P53 has been extensively studied for its function and involvement in butyrate-induced biological effects 
. Butyrate efficiently suppresses the growth of WT p53-containing cells. It leads to a major G2/M arrest of cells in the presence of p53, while cells without wild-type p53 accumulate mainly in the G1 phase of the cell cycle. Apoptosis induction by butyrate is also greatly reduced in the absence of p53, suggesting that a p53 pathway mediates, in part, growth suppression by butyrate and that p53 status may be an important determinant of chemosensitivity to butyrate 
. Our data also indicate that the TP53 genes may have different responses and different roles to play in normal and transformed cells. In our dataset, 518 genes were potential targets for TP53 regulation. Among these 518 genes, 238 genes showed expression directions consistent with the activation of TP53. However, one remaining question is why the expression of TP53 was down-regulated, even as its function was more active. As an extremely regulated gene, two major factors may contribute to this complexity of TP53. First, the expression of TP53 is subject to multiple regulations at transcriptional, post-transcriptional, and translational levels, with very complex expression patterns of alternative splicing, alternative promoter usage, and alternative translation. Secondly, the regulation of p53 function is extremely complex and occurs at many levels. Post-translational modifications of p53 (phosphorylation, methylation, acetylation, etc.) alter the functions of p53 (recognition of DNA sequences, interactions with transcription factors at promoters of target genes, etc.) 

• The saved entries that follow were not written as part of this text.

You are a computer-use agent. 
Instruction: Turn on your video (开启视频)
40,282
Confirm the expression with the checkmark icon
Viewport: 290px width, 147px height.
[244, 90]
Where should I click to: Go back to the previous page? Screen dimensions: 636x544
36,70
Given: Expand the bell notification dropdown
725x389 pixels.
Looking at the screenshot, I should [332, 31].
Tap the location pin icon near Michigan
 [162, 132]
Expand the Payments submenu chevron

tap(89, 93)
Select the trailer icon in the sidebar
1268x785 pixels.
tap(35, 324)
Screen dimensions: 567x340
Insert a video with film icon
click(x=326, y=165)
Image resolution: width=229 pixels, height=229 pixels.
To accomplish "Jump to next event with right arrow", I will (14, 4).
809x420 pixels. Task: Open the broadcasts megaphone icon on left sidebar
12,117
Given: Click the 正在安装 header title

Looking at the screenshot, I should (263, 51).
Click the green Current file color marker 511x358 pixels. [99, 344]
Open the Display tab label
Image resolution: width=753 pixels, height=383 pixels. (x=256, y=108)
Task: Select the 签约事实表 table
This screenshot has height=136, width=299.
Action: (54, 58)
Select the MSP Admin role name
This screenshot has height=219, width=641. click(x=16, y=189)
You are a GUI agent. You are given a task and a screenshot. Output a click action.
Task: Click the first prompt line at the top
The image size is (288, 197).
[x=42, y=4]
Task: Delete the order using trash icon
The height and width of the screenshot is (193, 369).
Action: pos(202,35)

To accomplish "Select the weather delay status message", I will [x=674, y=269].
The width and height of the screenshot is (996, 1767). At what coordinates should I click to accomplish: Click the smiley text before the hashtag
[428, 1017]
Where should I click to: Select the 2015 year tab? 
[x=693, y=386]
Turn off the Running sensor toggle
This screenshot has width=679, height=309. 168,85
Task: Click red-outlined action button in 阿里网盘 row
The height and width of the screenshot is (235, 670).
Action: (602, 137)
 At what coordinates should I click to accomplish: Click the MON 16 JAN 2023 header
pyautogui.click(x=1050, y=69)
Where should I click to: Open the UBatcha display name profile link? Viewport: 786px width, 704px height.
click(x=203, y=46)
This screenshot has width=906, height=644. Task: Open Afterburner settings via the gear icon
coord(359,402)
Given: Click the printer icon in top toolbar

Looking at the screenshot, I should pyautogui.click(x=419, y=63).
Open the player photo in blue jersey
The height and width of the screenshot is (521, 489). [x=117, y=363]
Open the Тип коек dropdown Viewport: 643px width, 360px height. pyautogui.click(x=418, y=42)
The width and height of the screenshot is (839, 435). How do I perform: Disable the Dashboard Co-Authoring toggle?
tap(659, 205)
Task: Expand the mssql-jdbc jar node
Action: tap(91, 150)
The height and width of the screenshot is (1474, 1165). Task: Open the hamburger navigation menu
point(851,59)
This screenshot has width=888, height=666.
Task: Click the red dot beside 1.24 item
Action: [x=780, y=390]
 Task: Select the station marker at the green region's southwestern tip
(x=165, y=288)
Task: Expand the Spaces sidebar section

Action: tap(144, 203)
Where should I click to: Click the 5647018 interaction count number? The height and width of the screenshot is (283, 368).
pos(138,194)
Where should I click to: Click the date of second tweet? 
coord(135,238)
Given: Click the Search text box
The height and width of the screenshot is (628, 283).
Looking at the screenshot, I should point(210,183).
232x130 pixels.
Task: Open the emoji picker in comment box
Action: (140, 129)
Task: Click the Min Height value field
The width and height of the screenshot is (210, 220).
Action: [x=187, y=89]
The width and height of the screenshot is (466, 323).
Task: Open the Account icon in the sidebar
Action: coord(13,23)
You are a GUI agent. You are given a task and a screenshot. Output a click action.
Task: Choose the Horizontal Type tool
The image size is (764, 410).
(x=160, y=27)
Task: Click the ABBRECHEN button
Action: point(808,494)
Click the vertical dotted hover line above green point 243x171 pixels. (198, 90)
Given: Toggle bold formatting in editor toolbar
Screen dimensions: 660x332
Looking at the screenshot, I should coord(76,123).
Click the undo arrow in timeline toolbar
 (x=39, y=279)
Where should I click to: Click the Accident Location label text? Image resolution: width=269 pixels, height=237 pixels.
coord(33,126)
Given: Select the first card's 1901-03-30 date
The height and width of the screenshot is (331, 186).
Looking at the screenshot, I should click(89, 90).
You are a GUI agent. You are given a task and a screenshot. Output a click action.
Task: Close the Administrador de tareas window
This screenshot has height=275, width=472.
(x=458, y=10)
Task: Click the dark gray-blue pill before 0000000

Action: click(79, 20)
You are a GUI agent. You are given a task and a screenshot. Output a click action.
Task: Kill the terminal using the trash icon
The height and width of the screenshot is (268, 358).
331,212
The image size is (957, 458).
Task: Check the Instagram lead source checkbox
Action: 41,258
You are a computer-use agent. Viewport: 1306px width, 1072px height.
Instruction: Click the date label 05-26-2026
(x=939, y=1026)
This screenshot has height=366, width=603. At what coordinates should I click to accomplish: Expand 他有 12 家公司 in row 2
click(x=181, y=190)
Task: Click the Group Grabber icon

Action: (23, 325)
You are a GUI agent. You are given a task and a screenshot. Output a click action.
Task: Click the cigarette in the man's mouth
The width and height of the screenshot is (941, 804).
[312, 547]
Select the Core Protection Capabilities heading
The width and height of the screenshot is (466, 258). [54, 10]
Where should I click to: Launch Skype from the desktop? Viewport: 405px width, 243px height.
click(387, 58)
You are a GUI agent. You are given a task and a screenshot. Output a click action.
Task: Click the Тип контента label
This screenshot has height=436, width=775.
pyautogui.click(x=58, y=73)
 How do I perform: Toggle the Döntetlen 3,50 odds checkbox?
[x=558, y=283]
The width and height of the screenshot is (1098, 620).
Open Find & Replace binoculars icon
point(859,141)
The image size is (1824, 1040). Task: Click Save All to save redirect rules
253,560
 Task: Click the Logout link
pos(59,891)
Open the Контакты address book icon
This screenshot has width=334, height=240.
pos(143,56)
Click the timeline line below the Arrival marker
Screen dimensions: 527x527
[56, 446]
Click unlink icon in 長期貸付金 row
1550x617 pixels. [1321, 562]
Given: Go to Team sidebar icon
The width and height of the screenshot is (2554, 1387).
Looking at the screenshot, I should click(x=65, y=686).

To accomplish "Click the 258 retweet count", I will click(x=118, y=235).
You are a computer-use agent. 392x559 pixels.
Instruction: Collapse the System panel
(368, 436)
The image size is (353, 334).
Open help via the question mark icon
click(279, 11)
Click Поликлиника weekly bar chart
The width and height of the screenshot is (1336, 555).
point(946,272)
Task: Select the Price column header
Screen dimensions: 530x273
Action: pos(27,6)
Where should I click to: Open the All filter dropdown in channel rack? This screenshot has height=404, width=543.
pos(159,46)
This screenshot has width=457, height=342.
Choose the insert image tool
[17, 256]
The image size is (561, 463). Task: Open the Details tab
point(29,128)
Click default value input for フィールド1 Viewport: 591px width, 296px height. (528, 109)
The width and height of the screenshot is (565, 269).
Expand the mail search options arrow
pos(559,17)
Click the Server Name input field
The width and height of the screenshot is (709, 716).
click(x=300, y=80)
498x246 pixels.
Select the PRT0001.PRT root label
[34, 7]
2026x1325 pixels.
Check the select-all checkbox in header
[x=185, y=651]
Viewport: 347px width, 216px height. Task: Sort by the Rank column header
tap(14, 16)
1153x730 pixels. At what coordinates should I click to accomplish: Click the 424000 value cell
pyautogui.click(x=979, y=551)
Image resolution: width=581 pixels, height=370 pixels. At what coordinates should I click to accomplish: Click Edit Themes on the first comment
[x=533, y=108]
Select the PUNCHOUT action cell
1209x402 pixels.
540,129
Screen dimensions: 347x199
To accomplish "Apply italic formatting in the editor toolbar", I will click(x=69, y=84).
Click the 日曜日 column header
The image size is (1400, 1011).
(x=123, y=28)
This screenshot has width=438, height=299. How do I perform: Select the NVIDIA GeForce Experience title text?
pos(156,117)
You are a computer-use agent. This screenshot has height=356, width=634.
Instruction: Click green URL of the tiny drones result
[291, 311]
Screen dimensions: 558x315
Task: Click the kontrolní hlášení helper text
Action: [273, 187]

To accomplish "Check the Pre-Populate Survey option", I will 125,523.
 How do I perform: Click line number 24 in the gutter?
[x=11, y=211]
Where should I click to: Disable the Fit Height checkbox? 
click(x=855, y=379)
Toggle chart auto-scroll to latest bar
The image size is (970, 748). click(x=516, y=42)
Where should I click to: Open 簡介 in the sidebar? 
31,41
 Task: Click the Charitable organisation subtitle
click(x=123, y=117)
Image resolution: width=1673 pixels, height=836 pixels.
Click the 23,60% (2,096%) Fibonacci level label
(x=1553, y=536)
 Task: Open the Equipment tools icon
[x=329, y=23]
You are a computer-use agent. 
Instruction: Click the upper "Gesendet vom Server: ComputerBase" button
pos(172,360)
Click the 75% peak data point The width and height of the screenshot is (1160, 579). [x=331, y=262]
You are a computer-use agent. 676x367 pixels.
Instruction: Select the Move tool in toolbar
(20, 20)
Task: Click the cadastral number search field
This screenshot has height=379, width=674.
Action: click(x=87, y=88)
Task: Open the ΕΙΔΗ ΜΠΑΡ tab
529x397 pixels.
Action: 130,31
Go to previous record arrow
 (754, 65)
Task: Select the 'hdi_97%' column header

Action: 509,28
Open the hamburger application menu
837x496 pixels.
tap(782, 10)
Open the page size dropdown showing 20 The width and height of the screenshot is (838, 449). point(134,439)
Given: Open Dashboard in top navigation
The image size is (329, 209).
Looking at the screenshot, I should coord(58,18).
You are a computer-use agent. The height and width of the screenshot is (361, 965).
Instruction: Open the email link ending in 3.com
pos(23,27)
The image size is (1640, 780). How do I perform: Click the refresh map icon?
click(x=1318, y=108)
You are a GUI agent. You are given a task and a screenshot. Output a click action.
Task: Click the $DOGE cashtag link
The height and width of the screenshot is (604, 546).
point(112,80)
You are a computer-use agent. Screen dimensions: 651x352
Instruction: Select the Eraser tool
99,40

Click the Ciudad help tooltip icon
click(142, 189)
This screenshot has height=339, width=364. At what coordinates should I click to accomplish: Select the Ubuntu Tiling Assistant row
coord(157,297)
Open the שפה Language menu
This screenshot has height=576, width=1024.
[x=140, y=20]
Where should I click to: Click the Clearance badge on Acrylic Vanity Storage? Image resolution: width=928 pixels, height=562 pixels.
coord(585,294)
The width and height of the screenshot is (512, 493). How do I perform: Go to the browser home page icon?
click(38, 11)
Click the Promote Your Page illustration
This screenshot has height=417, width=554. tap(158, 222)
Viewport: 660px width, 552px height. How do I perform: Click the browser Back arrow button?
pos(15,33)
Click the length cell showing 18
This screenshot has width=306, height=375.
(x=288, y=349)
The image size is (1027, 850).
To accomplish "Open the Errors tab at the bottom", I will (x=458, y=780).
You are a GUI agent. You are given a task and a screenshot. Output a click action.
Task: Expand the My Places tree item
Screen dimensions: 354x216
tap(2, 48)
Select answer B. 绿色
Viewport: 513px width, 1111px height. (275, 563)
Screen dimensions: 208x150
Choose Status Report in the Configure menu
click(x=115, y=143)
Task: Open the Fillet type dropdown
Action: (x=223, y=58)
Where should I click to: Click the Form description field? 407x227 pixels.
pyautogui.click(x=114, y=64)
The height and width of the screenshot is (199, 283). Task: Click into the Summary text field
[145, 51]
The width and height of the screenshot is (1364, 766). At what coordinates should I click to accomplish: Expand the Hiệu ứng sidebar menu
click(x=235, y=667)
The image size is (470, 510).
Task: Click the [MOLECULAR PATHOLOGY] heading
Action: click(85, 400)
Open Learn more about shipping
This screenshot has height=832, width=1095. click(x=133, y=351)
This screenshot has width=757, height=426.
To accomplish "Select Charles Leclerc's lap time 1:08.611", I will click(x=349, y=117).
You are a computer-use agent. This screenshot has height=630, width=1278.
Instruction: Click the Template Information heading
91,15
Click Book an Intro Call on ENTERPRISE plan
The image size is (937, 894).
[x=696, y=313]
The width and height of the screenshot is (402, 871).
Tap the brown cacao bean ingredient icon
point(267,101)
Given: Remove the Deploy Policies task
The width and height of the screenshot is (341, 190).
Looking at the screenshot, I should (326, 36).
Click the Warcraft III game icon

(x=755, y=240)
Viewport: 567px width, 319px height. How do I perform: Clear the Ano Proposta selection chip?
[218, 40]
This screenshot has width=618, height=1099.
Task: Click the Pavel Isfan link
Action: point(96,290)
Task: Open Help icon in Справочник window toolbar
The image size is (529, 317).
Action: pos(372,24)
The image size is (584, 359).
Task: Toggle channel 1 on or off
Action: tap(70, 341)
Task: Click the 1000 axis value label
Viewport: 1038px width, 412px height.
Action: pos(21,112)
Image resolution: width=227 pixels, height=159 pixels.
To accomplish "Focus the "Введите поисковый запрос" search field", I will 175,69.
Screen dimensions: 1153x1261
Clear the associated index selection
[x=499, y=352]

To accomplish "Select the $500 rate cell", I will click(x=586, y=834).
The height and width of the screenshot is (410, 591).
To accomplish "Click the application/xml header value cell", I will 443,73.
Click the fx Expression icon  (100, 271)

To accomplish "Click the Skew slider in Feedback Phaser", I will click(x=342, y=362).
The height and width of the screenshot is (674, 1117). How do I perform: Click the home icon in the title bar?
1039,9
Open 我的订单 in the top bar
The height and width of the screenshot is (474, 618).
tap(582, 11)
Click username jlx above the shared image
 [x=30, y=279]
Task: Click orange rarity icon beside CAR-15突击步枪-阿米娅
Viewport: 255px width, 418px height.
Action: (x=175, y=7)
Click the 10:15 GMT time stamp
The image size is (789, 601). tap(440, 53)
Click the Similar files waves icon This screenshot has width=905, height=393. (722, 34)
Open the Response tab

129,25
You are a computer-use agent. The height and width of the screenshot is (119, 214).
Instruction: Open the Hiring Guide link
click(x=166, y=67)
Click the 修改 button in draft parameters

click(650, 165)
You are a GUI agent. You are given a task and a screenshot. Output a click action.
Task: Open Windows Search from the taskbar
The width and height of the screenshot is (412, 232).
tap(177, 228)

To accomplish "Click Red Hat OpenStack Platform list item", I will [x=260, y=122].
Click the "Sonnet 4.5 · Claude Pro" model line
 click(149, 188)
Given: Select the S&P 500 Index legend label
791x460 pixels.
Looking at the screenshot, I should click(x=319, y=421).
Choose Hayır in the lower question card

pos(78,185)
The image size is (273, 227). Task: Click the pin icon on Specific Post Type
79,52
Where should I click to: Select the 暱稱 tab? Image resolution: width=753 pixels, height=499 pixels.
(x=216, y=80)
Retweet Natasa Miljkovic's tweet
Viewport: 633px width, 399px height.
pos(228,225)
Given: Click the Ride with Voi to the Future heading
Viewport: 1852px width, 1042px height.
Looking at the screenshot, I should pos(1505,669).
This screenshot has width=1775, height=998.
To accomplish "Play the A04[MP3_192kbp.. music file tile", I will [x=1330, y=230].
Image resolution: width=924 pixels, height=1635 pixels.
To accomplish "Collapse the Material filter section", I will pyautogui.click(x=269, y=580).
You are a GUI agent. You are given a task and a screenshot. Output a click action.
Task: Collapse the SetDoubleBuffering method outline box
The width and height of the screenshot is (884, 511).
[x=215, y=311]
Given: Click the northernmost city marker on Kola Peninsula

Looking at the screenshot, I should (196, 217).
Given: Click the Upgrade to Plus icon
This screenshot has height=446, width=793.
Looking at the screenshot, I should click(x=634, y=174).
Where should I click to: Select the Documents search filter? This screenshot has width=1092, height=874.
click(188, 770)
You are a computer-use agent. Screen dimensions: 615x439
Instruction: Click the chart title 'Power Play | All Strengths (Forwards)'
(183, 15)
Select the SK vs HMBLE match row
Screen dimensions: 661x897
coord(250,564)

. Indeed, deep RNA-seq and IPA analysis revealed significant changes in the expression of genes related to the molecular function of protein post-translational modification (). There are 333 genes related to the phosphorylation of proteins, 80 genes related to the tyrosine phosphorylation of proteins, and 106 genes related to the activation of protein kinase, which is up-regulated by butyrate. The possibility exists that the modification of p53 is affected by butyrate, directly or indirectly. Clearly, more studies are still required to understand the exact roles that TP53 plays in butyrate-induced biological effects.
In conclusion, the acetylation of histone tails is essential for diverse cellular processes, such as DNA replication and cell cycle progression. Butyrate-induced histone hyper-acetylation, however, has some divergent activities, including the induction of cell cycle arrest, gene expression, and apoptosis 
. The transcriptome characterization of bovine cells using RNAseq identified transcriptional control mechanisms via butyrate. Our results extended our knowledge of the regulatory effects of butyrate on gene expression and will undoubtedly provide insight into the molecular mechanisms of in vivo
butyrate-induced epigenomic regulation.